>> Begin
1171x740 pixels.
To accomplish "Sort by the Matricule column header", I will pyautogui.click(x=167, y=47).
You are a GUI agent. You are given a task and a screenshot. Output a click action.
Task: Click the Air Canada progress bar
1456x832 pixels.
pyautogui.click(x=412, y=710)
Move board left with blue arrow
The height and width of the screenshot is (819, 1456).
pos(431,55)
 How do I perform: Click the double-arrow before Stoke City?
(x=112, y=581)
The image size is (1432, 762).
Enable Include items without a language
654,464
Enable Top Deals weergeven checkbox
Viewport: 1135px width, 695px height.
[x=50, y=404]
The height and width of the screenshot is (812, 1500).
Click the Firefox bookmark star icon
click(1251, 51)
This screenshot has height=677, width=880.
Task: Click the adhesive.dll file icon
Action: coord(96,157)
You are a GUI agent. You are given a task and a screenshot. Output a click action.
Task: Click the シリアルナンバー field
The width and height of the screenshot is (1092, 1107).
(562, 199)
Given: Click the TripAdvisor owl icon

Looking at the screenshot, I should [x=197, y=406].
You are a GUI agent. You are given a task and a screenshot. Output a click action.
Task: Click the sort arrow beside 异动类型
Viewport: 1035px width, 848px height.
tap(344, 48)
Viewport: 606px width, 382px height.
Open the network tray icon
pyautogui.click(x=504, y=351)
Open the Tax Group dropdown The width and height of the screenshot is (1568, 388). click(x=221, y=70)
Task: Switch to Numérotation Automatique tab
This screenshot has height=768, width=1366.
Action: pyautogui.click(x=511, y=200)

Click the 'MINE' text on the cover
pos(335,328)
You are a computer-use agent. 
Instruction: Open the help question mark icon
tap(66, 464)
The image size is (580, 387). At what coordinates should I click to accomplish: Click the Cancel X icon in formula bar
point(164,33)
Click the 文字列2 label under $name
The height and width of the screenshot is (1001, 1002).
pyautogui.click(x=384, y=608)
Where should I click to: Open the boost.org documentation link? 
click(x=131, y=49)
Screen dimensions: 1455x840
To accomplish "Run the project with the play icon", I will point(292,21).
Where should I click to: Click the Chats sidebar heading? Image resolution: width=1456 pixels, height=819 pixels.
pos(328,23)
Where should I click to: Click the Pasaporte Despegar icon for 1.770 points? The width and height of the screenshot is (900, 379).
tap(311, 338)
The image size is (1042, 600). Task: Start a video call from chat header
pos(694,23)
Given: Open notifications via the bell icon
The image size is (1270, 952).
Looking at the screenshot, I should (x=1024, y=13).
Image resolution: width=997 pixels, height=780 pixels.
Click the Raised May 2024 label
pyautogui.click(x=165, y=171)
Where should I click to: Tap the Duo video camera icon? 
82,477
>> End
Prompt »
Could you reproduce all of the items above word for word, in their original order?

Full solution »
1171x740 pixels.
To accomplish "Sort by the Matricule column header", I will pyautogui.click(x=167, y=47).
You are a GUI agent. You are given a task and a screenshot. Output a click action.
Task: Click the Air Canada progress bar
1456x832 pixels.
pyautogui.click(x=412, y=710)
Move board left with blue arrow
The height and width of the screenshot is (819, 1456).
pos(431,55)
 How do I perform: Click the double-arrow before Stoke City?
(x=112, y=581)
The image size is (1432, 762).
Enable Include items without a language
654,464
Enable Top Deals weergeven checkbox
Viewport: 1135px width, 695px height.
[x=50, y=404]
The height and width of the screenshot is (812, 1500).
Click the Firefox bookmark star icon
click(1251, 51)
This screenshot has height=677, width=880.
Task: Click the adhesive.dll file icon
Action: coord(96,157)
You are a GUI agent. You are given a task and a screenshot. Output a click action.
Task: Click the シリアルナンバー field
The width and height of the screenshot is (1092, 1107).
(562, 199)
Given: Click the TripAdvisor owl icon

Looking at the screenshot, I should [x=197, y=406].
You are a GUI agent. You are given a task and a screenshot. Output a click action.
Task: Click the sort arrow beside 异动类型
Viewport: 1035px width, 848px height.
tap(344, 48)
Viewport: 606px width, 382px height.
Open the network tray icon
pyautogui.click(x=504, y=351)
Open the Tax Group dropdown The width and height of the screenshot is (1568, 388). click(x=221, y=70)
Task: Switch to Numérotation Automatique tab
This screenshot has height=768, width=1366.
Action: pyautogui.click(x=511, y=200)

Click the 'MINE' text on the cover
pos(335,328)
You are a computer-use agent. 
Instruction: Open the help question mark icon
tap(66, 464)
The image size is (580, 387). At what coordinates should I click to accomplish: Click the Cancel X icon in formula bar
point(164,33)
Click the 文字列2 label under $name
The height and width of the screenshot is (1001, 1002).
pyautogui.click(x=384, y=608)
Where should I click to: Open the boost.org documentation link? 
click(x=131, y=49)
Screen dimensions: 1455x840
To accomplish "Run the project with the play icon", I will point(292,21).
Where should I click to: Click the Chats sidebar heading? Image resolution: width=1456 pixels, height=819 pixels.
pos(328,23)
Where should I click to: Click the Pasaporte Despegar icon for 1.770 points? The width and height of the screenshot is (900, 379).
tap(311, 338)
The image size is (1042, 600). Task: Start a video call from chat header
pos(694,23)
Given: Open notifications via the bell icon
The image size is (1270, 952).
Looking at the screenshot, I should (x=1024, y=13).
Image resolution: width=997 pixels, height=780 pixels.
Click the Raised May 2024 label
pyautogui.click(x=165, y=171)
Where should I click to: Tap the Duo video camera icon? 
82,477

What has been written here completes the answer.